[05/08/2011] News

Galeotti a greenreport.it: «Serve una strategia nazionale che punti su efficienza e rinnovabili»

Abbandonata l'idea nucleare sarebbe assurdo puntare sul carbone "falsamente pulito": spetta al governo indirizzare il mercato, ma il suo pedigree non fa ben sperare

Mentre le borse di tutto il mondo (capitanate da Piazza Affari) sembrano percorrere delle montagne russe senza fine, con dei picchi verso il basso molto più frequenti delle risalite, il rilancio dell'economia reale viene ancora relegato in secondo piano dal nostro esecutivo. Per quanto riguarda i temi energetici, il ministro Romani rimanda ancora l'esigenza, comunicando l'intenzione di indire una Conferenza nazionale sul tema per metà settembre, percorrendo ancora la strada della procrastinazione continua.

Oltre che la mancanza di impegno concreto, però, in Italia si lamenta anche la scarsità delle idee, o la loro impostazione retrograda. Invece di puntare con decisione la locomotiva verso un futuro (prossimo) rinnovabile, il governo ha prima cercato di rilanciare invano il nucleare civile, affossando il più possibile il settore delle energie rinnovabili (uno dei pochi ancora a far da traino dell'economia italiana), mentre adesso tituba sul da farsi, quando non pende verso un revival del carbone - millantandolo come "pulito".

Greenreport.it ha contattato per un confronto sul tema Marzio Galeotti, professore ordinario di economia dell'ambiente e dell'energia presso la facoltà di scienze politiche dell'Università degli studi di Milano, nonché penna de lavoce.info e direttore di ricerca presso il Centro di ricerca sull'economia e politica dell'energia e dell'ambiente (Iefe) dell'Università Luigi Bocconi.

Si susseguono i rapporti sulla possibilità economica e tecnica di consegnare da qui al 2050 il 100% dell'approvvigionamento energetico alle fonti rinnovabili, ed alcuni paesi, come la Danimarca, tracciano già la loro via per l'indipendenza dai combustibili fossili. Quali sono le condizioni per cui questa transizione possa compiersi, in Italia come in Europa e nel mondo?

«Personalmente non ho condotto nello specifico studi di questo genere: è vero che ormai ce ne sono molti che contemplano la possibilità di raggiungere concretamente questo obiettivo, ma non so offrire un giudizio più preciso in merito. Sicuramente sono presenti importanti vincoli infrastrutturali che dovrebbero eventualmente essere superati, portando avanti un grossissimo sforzo che investa le reti di distribuzione, le reti intelligenti, tutto quello che è necessario per la produzione di energia.

A mio parere la cosa certamente interessante è il fatto che se ne parli, che si prospetti ora concretamente una possibilità che fino a poco tempo fa considerata molto più remota. Questo tipo di studi, fissando degli obiettivi e ritenendoli raggiungibili, hanno un forte valore pedagogico, servono a costruire un importante incentivo psicologico».
________
▶ **Domande di studio**:
#1 Riscrivi il passo dell'estratto sulla strategia energetica che inizia con "Mentre le borse" e si chiude con "della procrastinazione continua.". Sostituisci "esecutivo" con "governo".
#2 Nell'estratto sulla strategia energetica, per quando il ministro Romani intende indire la Conferenza nazionale sui temi energetici?
#3 Prosegui l'estratto sulla strategia energetica a partire dall'ultima frase riportata.

▶ **Voci elencate**:
________
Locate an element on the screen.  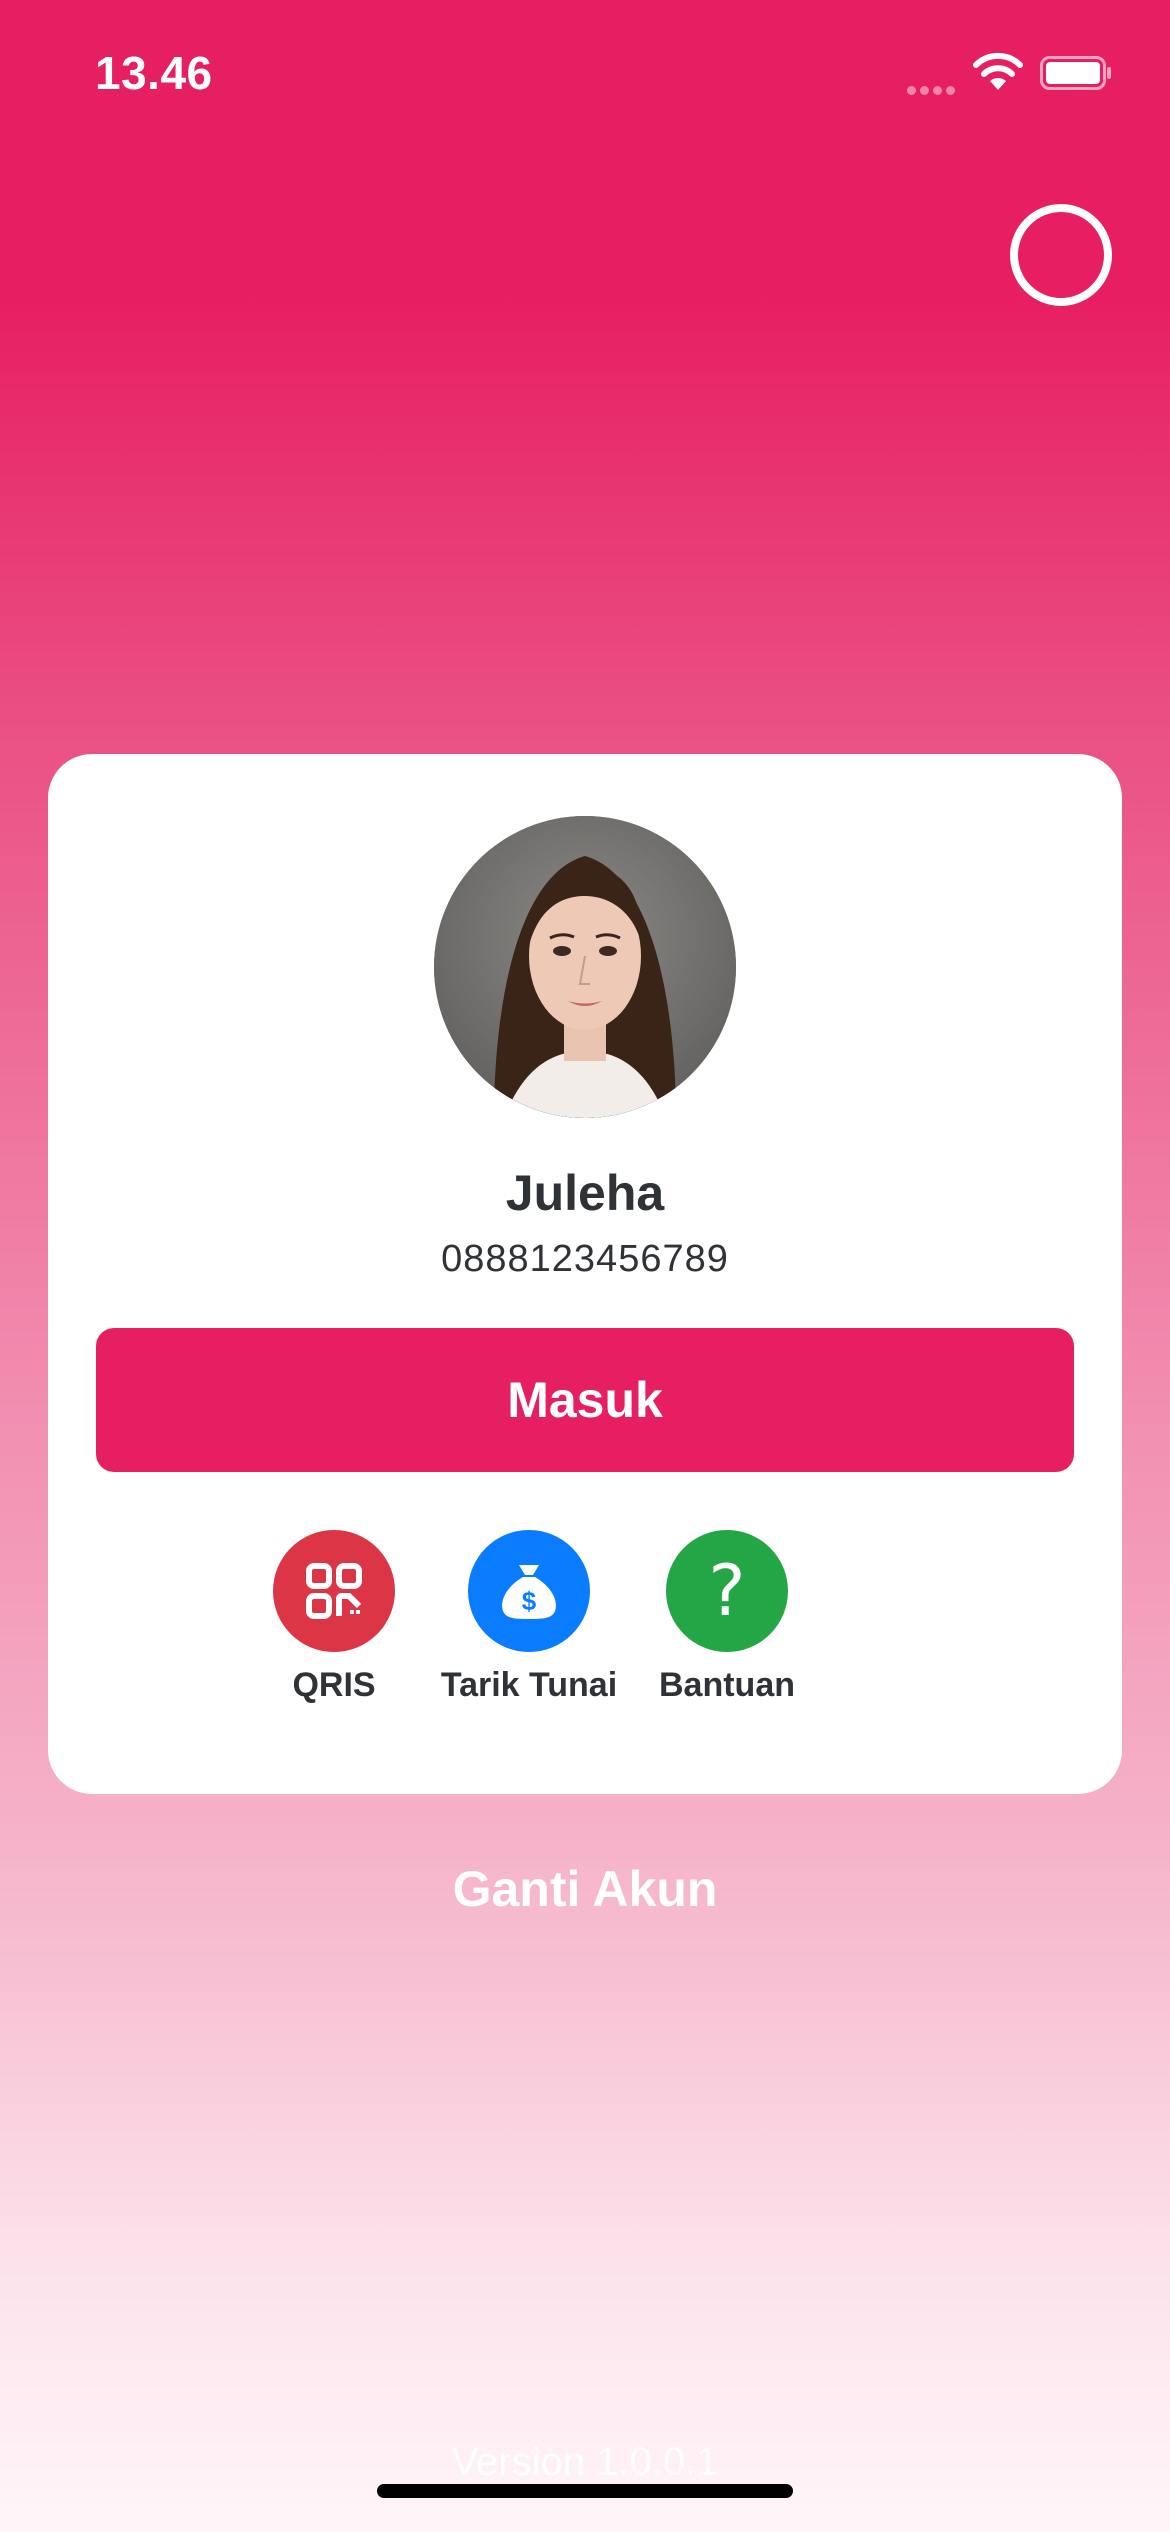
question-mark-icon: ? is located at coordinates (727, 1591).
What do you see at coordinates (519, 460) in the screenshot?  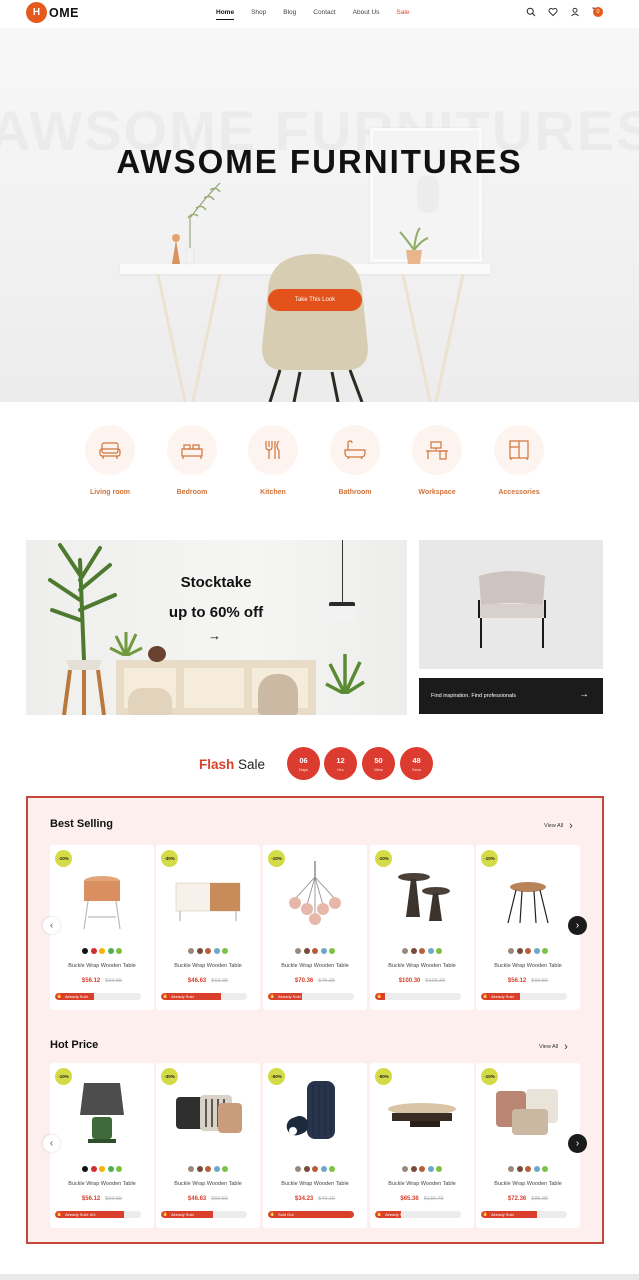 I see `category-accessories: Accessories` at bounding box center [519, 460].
________
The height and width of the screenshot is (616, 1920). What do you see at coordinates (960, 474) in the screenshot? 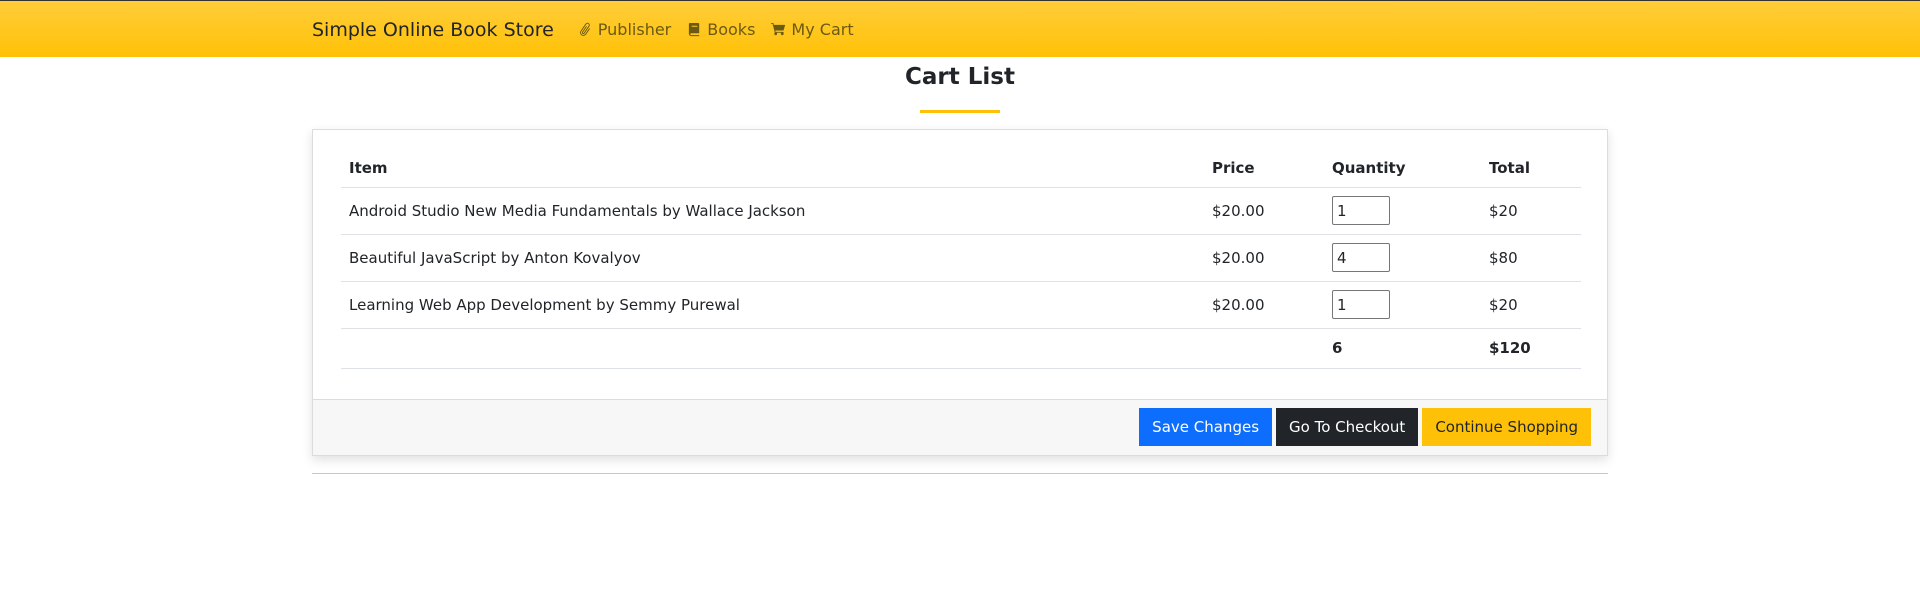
________
▶ **Elenco risposte**:
#1
Mentre le borse di tutto il mondo (capitanate da Piazza Affari) sembrano percorrere delle montagne russe senza fine, con dei picchi verso il basso molto più frequenti delle risalite, il rilancio dell'economia reale viene ancora relegato in secondo piano dal nostro governo. Per quanto riguarda i temi energetici, il ministro Romani rimanda ancora l'esigenza, comunicando l'intenzione di indire una Conferenza nazionale sul tema per metà settembre, percorrendo ancora la strada della procrastinazione continua.

#2 Per metà settembre.

#3
Quali sono i costi stimati per compiere la transizione, e come è possibile trovare le risorse, in tempo di crisi? Quali invece i costi stimati della non-azione?

«Quando si parla di questi argomenti, i numeri dati sono sempre molto vaghi. È sicuro che una transizione energetica di questa portata richieda un grosso sforzo finanziario. Un aspetto però molto sottovalutato è che spesso ci si concentra eccessivamente sui costi, senza però consegnare la debita considerazione ai benefici: chi si occupa di questi temi sa quanto importanti siano, ma i benefici rimangono sempre molto più difficili da calcolare rispetto ai costi. Si abbandona così il calcolo costi-benefici, finendo per concentrarci solamente sui costi, oscurando l'altra faccia della medaglia e dando l'impressione di non realizzabilità della transizione energetica.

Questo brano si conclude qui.